(INFORMATION SUPPLIED begins)

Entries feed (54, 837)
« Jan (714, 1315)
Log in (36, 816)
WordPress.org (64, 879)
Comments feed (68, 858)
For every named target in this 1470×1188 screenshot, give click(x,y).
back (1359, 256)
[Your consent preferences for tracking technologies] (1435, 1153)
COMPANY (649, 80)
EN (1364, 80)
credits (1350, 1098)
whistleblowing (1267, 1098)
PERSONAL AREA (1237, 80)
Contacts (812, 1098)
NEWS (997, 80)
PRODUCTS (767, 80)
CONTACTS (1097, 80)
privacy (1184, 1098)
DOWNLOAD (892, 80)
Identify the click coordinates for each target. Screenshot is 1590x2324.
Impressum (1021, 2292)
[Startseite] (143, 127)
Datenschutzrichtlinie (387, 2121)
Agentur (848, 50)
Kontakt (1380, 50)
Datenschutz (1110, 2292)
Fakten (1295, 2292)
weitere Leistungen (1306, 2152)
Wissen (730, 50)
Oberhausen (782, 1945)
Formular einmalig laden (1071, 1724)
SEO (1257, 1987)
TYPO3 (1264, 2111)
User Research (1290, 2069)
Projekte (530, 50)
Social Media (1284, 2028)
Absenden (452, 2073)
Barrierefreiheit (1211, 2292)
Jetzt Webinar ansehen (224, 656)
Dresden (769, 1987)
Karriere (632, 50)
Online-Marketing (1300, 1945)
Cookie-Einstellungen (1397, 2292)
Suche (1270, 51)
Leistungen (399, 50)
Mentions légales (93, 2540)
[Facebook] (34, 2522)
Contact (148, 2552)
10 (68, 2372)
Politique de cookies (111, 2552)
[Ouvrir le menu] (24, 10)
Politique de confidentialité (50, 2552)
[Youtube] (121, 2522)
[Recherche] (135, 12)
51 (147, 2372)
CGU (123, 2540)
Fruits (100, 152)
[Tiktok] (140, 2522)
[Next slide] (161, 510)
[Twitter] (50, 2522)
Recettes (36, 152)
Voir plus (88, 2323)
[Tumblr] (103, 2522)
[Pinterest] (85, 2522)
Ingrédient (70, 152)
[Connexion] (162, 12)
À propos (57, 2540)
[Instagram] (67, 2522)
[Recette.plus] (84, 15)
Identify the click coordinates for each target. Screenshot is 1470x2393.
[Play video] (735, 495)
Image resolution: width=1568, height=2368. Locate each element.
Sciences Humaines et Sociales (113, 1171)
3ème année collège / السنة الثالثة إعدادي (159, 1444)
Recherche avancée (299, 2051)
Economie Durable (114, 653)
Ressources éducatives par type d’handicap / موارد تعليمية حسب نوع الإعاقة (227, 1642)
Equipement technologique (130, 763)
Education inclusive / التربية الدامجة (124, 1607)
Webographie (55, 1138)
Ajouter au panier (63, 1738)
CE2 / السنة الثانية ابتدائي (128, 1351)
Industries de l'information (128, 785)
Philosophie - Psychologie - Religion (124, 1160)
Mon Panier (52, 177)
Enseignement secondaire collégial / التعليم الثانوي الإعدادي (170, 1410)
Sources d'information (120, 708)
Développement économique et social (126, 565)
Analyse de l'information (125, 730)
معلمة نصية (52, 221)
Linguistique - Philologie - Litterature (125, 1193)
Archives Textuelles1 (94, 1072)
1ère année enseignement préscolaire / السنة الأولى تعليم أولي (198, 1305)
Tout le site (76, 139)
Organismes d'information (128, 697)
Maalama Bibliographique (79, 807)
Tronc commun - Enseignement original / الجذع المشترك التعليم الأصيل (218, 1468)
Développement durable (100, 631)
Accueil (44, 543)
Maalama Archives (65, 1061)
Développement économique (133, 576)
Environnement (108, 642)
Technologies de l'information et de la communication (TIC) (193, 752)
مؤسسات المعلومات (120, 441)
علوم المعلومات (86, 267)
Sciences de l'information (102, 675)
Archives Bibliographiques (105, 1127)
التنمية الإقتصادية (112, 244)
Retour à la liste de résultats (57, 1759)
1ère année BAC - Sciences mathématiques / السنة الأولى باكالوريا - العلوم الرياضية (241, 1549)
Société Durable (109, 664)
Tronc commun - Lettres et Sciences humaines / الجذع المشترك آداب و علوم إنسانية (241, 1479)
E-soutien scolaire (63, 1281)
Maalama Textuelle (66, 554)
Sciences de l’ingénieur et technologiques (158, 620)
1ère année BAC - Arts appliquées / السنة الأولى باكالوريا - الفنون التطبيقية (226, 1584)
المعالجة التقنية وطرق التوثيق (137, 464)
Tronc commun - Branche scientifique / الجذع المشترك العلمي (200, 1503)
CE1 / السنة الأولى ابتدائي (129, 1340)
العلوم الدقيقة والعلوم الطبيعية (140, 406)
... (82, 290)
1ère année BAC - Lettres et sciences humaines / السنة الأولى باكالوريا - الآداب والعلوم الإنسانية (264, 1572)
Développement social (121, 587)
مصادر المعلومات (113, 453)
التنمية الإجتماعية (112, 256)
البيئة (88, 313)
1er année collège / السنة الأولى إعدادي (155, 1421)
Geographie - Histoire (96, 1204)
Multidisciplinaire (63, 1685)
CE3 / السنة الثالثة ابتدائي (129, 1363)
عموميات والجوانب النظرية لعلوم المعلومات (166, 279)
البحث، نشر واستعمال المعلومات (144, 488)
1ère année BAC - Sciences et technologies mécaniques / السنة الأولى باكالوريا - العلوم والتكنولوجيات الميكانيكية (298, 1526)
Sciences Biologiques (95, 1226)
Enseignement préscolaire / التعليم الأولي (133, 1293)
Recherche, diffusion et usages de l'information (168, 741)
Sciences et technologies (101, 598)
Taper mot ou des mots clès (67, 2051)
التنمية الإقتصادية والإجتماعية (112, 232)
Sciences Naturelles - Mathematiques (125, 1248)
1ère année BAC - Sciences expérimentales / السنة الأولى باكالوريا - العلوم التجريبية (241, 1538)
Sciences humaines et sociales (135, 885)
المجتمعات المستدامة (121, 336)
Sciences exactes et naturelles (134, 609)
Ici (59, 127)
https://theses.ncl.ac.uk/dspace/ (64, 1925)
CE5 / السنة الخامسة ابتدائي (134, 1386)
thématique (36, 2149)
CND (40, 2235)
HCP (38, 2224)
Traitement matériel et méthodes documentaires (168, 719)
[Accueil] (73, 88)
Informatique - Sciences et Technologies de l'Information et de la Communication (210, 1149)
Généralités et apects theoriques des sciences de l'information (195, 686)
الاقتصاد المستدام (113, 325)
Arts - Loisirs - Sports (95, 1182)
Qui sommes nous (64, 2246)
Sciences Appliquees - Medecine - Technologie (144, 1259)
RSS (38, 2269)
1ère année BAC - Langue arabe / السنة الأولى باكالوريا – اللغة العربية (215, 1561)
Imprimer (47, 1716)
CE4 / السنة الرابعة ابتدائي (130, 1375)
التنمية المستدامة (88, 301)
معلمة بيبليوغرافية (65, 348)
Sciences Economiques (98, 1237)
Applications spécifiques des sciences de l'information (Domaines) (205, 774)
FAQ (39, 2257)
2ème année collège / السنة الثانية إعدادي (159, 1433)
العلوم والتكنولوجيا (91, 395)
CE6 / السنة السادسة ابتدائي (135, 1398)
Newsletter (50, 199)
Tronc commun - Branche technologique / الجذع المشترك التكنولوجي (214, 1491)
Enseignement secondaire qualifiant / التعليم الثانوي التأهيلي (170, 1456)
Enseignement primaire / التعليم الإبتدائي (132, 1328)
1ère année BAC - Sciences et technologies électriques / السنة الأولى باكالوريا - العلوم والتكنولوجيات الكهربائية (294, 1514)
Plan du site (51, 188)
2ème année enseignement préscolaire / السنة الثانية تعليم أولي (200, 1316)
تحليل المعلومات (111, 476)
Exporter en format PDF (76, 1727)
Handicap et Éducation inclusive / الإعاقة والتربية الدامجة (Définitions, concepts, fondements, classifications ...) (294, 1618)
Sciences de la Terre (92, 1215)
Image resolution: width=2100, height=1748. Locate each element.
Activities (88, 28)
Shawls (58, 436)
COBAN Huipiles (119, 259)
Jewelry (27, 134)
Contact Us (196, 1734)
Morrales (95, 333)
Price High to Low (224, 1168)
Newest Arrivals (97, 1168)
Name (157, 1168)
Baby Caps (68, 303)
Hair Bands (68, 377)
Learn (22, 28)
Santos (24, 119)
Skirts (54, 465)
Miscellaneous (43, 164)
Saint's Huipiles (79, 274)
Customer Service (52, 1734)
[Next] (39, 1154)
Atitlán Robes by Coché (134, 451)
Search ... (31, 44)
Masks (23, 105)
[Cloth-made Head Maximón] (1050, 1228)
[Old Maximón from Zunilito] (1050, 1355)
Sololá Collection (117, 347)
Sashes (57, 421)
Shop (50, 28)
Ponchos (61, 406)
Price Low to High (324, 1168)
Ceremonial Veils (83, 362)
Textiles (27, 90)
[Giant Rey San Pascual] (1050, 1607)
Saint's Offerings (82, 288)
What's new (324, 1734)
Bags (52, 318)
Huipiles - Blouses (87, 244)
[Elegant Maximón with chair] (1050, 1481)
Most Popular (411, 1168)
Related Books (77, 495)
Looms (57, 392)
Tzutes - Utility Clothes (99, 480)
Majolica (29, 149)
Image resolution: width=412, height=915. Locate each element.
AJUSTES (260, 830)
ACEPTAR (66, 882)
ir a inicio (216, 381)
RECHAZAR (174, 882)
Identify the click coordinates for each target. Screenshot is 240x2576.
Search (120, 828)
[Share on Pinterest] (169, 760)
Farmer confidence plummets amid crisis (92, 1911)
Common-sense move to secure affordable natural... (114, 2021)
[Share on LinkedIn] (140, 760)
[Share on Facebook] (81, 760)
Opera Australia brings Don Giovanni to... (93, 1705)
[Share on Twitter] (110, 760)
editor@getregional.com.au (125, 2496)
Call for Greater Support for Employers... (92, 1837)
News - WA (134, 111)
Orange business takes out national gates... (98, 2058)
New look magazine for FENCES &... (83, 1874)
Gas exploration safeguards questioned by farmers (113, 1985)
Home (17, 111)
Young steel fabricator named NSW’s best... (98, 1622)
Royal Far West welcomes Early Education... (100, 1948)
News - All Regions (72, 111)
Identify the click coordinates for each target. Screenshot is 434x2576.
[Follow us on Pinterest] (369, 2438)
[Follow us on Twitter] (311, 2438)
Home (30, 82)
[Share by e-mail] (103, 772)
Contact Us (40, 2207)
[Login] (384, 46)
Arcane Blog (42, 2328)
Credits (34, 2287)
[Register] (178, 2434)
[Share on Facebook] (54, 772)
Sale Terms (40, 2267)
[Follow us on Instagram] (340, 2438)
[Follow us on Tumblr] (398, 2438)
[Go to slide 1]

(INFORMATION SUPPLIED ends)

- WHAT IS REQUIRED
Restate word for word the entries above from the line with "[Share on LinkedIn] (140, 760)" through the line with "Screenshot is 434x2576.", inclusive, leaving out everything else.

- TASK SOLUTION
[Share on LinkedIn] (140, 760)
[Share on Facebook] (81, 760)
Opera Australia brings Don Giovanni to... (93, 1705)
[Share on Twitter] (110, 760)
editor@getregional.com.au (125, 2496)
Call for Greater Support for Employers... (92, 1837)
News - WA (134, 111)
Orange business takes out national gates... (98, 2058)
New look magazine for FENCES &... (83, 1874)
Gas exploration safeguards questioned by farmers (113, 1985)
Home (17, 111)
Young steel fabricator named NSW’s best... (98, 1622)
Royal Far West welcomes Early Education... (100, 1948)
News - All Regions (72, 111)
Identify the click coordinates for each target. Screenshot is 434x2576.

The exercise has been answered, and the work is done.